- _REQUIRED WORK_
The answer must consist of every line below that holds the word "dialog".

- _INFORMATION_
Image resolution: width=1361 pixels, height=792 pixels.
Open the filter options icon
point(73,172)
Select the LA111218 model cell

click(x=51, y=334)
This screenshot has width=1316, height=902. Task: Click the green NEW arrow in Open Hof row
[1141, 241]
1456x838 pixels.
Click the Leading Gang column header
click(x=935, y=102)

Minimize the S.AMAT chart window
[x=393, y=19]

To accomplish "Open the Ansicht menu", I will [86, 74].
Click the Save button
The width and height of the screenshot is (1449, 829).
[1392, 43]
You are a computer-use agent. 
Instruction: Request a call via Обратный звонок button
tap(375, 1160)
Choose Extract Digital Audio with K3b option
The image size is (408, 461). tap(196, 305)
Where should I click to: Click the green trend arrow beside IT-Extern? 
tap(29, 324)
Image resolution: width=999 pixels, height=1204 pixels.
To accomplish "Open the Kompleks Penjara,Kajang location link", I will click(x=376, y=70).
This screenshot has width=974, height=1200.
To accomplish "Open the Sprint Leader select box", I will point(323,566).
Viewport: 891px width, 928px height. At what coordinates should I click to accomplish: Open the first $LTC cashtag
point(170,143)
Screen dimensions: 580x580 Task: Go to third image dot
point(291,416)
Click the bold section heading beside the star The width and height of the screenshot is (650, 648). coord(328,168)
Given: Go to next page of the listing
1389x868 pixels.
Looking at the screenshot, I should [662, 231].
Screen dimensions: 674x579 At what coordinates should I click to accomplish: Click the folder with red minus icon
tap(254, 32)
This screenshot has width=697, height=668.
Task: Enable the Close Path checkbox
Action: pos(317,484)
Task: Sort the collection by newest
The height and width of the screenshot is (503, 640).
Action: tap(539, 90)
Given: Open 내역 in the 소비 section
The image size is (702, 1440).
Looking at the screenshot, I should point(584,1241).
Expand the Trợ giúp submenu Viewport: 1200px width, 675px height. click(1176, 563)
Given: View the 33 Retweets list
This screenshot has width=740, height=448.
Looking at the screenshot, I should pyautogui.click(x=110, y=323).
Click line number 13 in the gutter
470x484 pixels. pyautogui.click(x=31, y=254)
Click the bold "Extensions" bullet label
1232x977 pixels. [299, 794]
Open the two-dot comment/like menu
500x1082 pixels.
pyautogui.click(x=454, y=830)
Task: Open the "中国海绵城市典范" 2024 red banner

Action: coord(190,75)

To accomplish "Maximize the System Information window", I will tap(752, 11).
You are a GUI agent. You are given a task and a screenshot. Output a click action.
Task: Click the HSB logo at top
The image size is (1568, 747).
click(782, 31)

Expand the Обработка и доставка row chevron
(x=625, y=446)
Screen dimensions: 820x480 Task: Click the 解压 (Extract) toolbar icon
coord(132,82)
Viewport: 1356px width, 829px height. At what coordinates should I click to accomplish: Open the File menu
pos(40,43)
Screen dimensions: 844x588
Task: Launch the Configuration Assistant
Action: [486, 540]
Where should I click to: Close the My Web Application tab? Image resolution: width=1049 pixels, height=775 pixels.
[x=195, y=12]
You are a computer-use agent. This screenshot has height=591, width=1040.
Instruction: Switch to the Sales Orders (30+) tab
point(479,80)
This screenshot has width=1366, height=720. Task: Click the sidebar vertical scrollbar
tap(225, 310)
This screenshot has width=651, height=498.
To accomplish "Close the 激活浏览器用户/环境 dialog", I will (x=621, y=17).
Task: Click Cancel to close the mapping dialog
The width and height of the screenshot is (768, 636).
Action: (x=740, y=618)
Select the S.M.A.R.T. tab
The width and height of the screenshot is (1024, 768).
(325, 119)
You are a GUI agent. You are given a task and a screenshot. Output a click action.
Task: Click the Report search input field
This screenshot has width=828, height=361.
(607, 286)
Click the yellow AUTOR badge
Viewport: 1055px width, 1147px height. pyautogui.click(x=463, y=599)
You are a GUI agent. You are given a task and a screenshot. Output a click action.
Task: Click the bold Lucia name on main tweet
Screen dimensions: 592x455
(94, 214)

- _YOUR RESPONSE_
To accomplish "Close the 激活浏览器用户/环境 dialog", I will (x=621, y=17).
Task: Click Cancel to close the mapping dialog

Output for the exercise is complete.